As afinidades a que se refere o título deste disco, respeitam à empatia pessoal-musical entre Marilyn Crispell e Gerry Hemingway, e assentam nos princípios estéticos que partilham desde que nos anos 80 fizeram parte do quarteto de Anthony Braxton.
Figura maior do free-jazz, Braxton é o grande responsável pela corrente do Jazz que se aproximou da música erudita, e a sua influência é reivindicada por uma infinidade de músicos contemporâneos. Mas convirá dizer que nem todos os músicos que reconhecem o ascendente de Anthony Braxton são interessantes, e muito do que se faz hoje nesta área é a meu ver pretensioso e rotineiro. Não é o caso, a meu ver também, dos dois músicos que fazem Affinities onde a ascendência de Braxton é evidente - como de outros -, mas ela nunca é realmente reverente.
Registado ao vivo em duas performances em Baltimore e Telaviv em 2009, Affinities parece surgir por vezes como uma espécie de profissão de fé no Jazz, na forma como se referem a vários autores, mesmo se Crispell e Hemingway se situam claramente fora do mainstream e se a forma como a eles se referem possui um cunho profundamente pessoal.

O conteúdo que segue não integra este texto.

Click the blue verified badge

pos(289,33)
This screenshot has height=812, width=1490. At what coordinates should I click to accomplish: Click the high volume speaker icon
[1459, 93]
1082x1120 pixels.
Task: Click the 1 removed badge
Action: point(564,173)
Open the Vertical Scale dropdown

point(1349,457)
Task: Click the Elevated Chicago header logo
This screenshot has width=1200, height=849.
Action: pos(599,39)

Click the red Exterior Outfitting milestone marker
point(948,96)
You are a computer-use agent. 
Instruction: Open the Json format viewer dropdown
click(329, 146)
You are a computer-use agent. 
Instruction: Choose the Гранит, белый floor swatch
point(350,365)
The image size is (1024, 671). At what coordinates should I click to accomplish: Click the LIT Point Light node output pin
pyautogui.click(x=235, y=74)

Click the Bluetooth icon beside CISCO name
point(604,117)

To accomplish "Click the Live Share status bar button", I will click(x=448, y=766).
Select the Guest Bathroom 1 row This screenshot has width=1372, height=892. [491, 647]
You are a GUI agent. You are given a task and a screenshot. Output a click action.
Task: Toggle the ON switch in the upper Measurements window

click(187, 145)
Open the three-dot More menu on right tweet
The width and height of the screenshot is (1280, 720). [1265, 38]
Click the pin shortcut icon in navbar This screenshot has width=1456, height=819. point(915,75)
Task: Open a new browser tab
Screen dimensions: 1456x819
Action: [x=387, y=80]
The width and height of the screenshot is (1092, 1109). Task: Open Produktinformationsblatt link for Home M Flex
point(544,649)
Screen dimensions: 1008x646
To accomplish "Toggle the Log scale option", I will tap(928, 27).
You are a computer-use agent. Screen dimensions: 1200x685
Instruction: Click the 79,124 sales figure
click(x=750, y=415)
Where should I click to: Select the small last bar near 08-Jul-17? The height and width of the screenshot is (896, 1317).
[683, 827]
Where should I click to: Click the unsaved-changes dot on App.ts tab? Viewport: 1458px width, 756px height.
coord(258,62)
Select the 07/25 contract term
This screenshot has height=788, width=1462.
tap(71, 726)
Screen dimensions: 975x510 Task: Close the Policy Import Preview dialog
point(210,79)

Curiosamente a referência que surge em primeiro lugar no disco, em “Shear Shift”, é a de Thelonious Monk, por diversas vezes citado ao longo dos seus 14 minutos. Percussivo e impetuoso, “Shear Shift” é desde logo o mais inspirado momento do disco, monkiano nos acordes angulosos e desconcertantes, numa verdadeira homenagem contemporânea. Segue-se “Axial Flows” onde Paul Bley que enuncia o tema parece submergido pelos Penguin Café Orchestra no momento mais desconcertante do disco, com Hemingway em vibrafone e bateria.
Percussivo como o tema de abertura, mas atonal e visceral, “Starlings” evoca a herança do piano de Cecil Taylor. Gerry Hemingway alterna entre o vibrafone e a bateria num magnífico e empático desempenho. A violência acentua-se no momento mais desinteressante do disco, “Threadings”, muito na linha do punk-jazz nórdico; mas “Air”, o única composição exterior ao duo, de Frank Kimbrough, repõe um pouco de lucidez: quietude e bucolismo, numa cálida interpretação do piano, onde o espectro Bley regressa, com a prestação da bateria a sugerir-me algumas interrogações.
Os harpejos do coração hispânico de Chick Corea parecem assomar em “Permeations”, com a bateria de novo sem saber muito bem o que fazer, e enfim remate para “Finis”, o momento mais abstracto do disco, com o Jazz a esvaecer, substituído por formas mais eruditas, algures entre Xenakis e Cage.
Enfim, um ou outro momento de desconcerto e alguma dispersão de referências, não escondem a consistência da procura que estes dois espíritos inquietos percorrem desde há décadas.